图1 百菌清及其代谢物的MRM 色谱图Fig. 1 MRM chromatogram of chlorothalonil and its metabolite

2.3 前处理方法的优化

百菌清在中性条件下稳定性较差，本研究发现：采用乙腈配制质量浓度为5 mg/L 的百菌清标准溶液，在4 ℃下放置36 h 后，百菌清的浓度降低23.4%，其中14.8%转化为4-羟基百菌清。另有研究发现，采用同样的前处理方式，结球甘蓝、花椰菜等芸薹属类蔬菜基质中百菌清的添加回收率偏低[18]，不同样品基质中百菌清的回收率不同。

为提高样品提取过程中百菌清的稳定性和回收率，通常在样品中加入硫酸[4]或者磷酸[5,16]，调节提取环境至酸性。本研究中，对传统QuEChERS方法 (AOAC 2007.01) 的前处理步骤进行改进，用硫酸或者磷酸代替乙酸 (0.1 mL)/乙酸钠 (1.5 g) 缓冲盐。选择结球甘蓝作为样品基质，比较了加入不同体积 (0.1、0.5 和1 mL) 10%硫酸或10%磷酸时目标分析物的回收率。为了对比改进效果，同时考察了不添加酸度调节剂和酸度调节剂为乙酸(0.1 mL)/乙酸钠 (1.5 g) 缓冲盐 (传统QuEChERS方法) 时目标分析物的回收率。考察时添加水平为0.2 mg/kg，每处理重复3 次 (n=3) 。

结果 (图2) 发现：1) 对于百菌清，当不添加酸度调节剂时，平均回收率只有10%左右；当添加乙酸/乙酸钠缓冲盐时，平均回收率比不添加酸度调节剂虽有所改善，但回收率和重复性仍比较差，表明传统QuEChERS 方法不适用于结球甘蓝中百菌清的检测；采用10%硫酸溶液作为酸度调节剂，当添加量为0.1 mL 时，百菌清的平均回收率和重复性较差，当添加量大于0.5 mL 时，平均回收率提升到95%以上；采用10%磷酸溶液作为酸度调节剂，添加量为0.1 mL 时，百菌清平均回收率为78%，当添加量大于0.5 mL 时，平均回收率提升到95%以上。2) 对于4-羟基百菌清，不论采用何种酸度调节剂甚至不添加酸度调节剂，回收率都在88%～100%之间，说明酸度调节剂对4-羟基百菌清的回收率影响不大。总之，硫酸和磷酸均可作为酸度调节剂用于QuEChERS 方法检测百菌清和4-羟基百菌清，考虑到QuEChERS 方法中已使用无机盐硫酸镁，故最终选择以10%的硫酸为酸度调节剂，用量为1 mL。无论是在标准工作溶液贮存过程，还是结球甘蓝样品前处理过程，酸性环境中百菌清的稳定性和回收率均更好，因此在检测其他基质样品时均采用酸化乙腈进行提取。

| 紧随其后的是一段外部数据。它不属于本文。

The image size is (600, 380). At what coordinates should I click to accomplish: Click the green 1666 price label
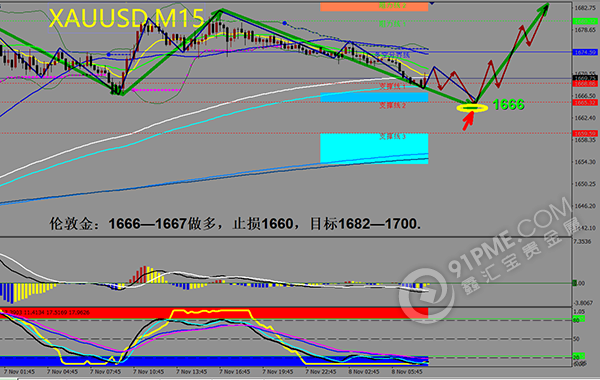click(508, 104)
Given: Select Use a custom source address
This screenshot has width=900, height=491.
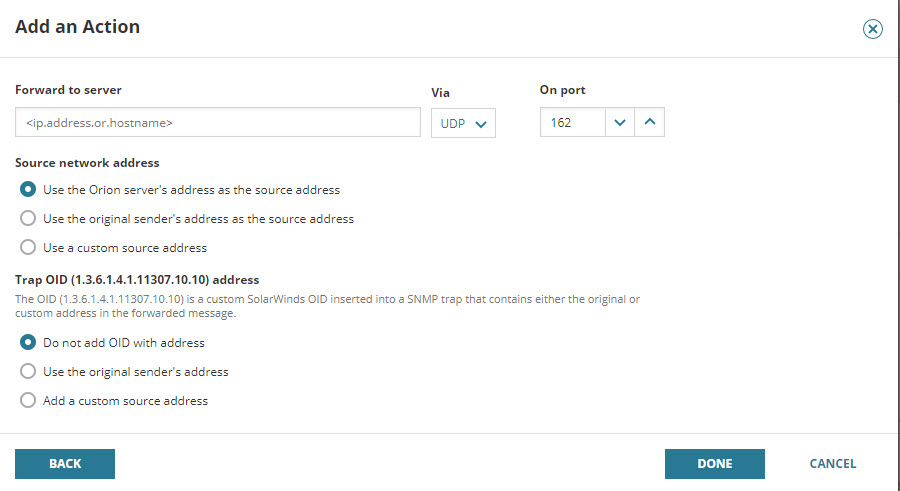Looking at the screenshot, I should tap(29, 248).
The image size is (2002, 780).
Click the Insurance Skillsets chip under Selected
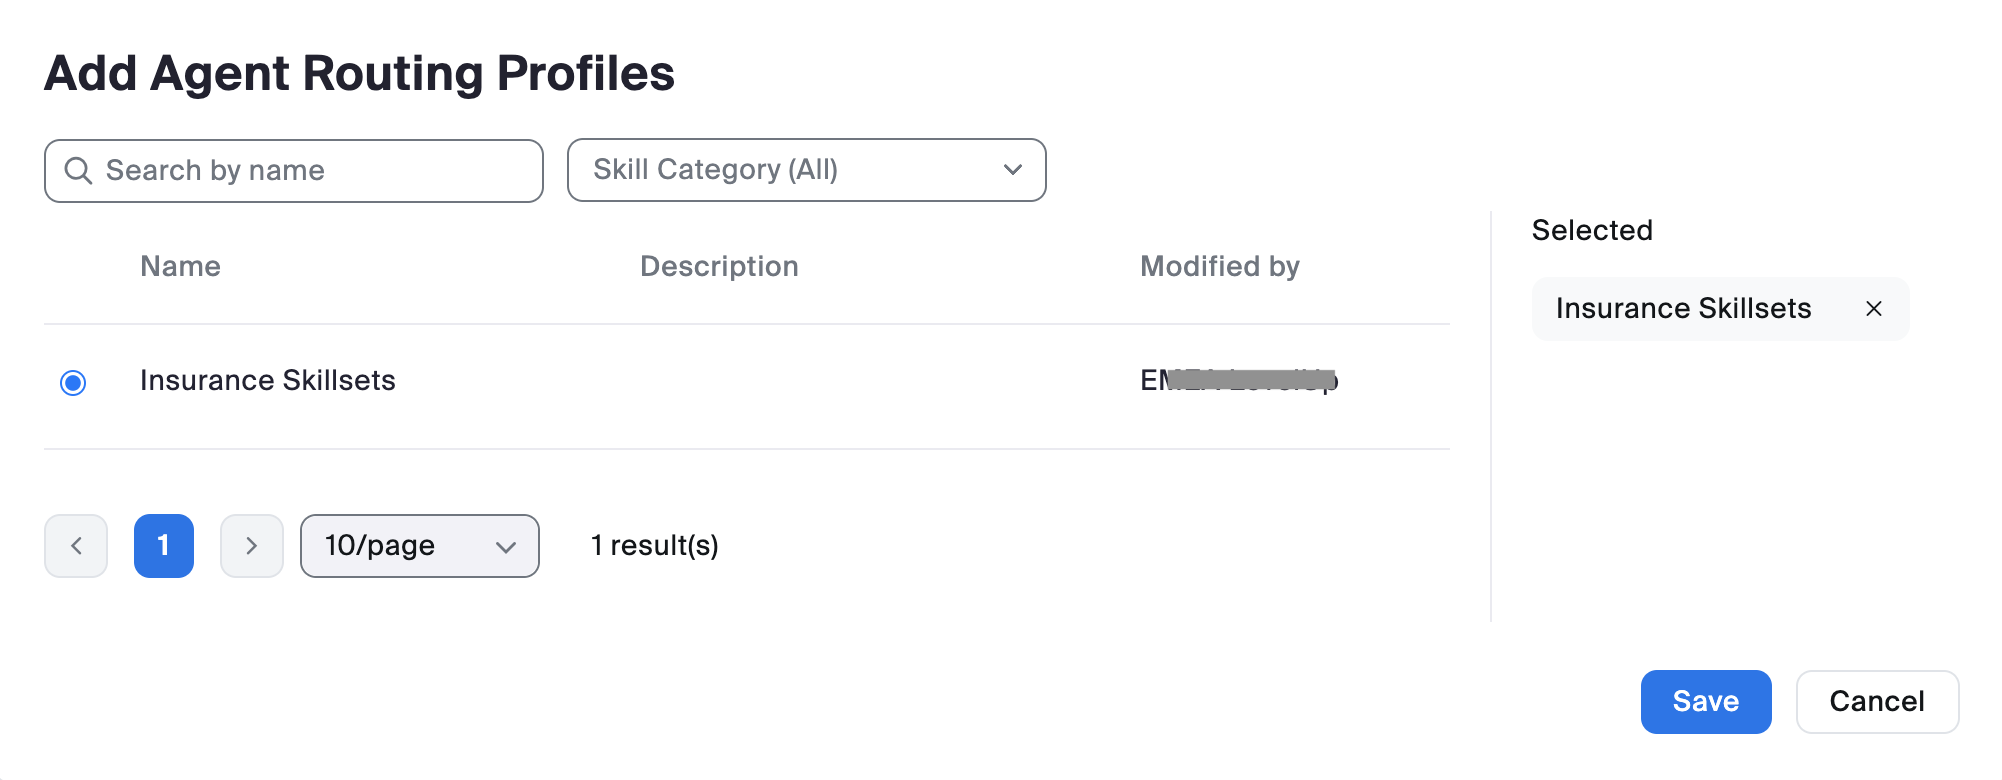tap(1683, 309)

图2 酸度调节剂对目标分析物回收率的影响Fig. 2 Effect of acid regulators on the recoveries of the target analytes

与前人[4-5,16]的前处理方法相比，本研究采用酸化乙腈作为提取溶剂，避免了使用丙酮等不适合直接进行HPLC-MS/MS 分析的提取溶剂，同时省去了溶剂置换和净化等步骤，试验操作更加简单。

2.4 方法的线性范围和定量限

结果 (表2) 表明：百菌清及其代谢物在0.005～0.2 mg/L 范围内线性关系良好，决定系数 (R2) 均大于0.99。选择结球甘蓝空白样品，定量添加标准溶液，按照10 倍信噪比，则百菌清和4-羟基百菌清的定量限均为0.01 mg/kg。

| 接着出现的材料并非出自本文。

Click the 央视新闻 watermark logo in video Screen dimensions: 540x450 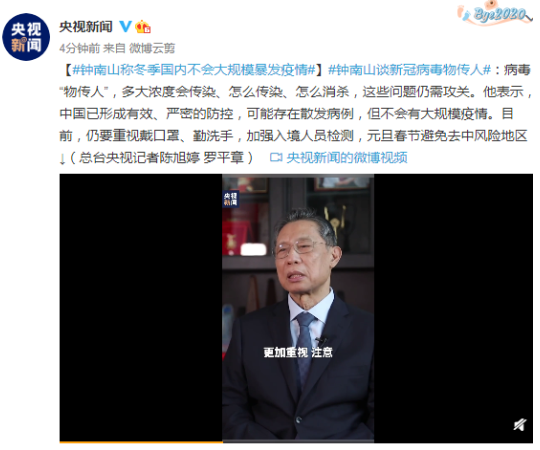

表2 百菌清及其代谢物的线性方程、线性范围、决定系数和定量限Table 2 Linear equations, linear ranges, R2 and LOQs for chlorothalonil and its metabolite

2.5 方法的正确度和精密度

向结球甘蓝、黄瓜、葡萄和苹果4 种基质空白样品中分别添加0.01、0.05 和0.2 mg/kg 3 个水平的百菌清及其代谢物标准溶液，每个水平重复6 次。结果 (表3) 表明：百菌清的平均回收率为83%～104%，相对标准偏差 (RSD) 为1.0%～7.5%，4-羟基百菌清的平均回收率为83%～104%，RSD为0.73%～7.7%，方法的正确度和精密度均满足要求[19]。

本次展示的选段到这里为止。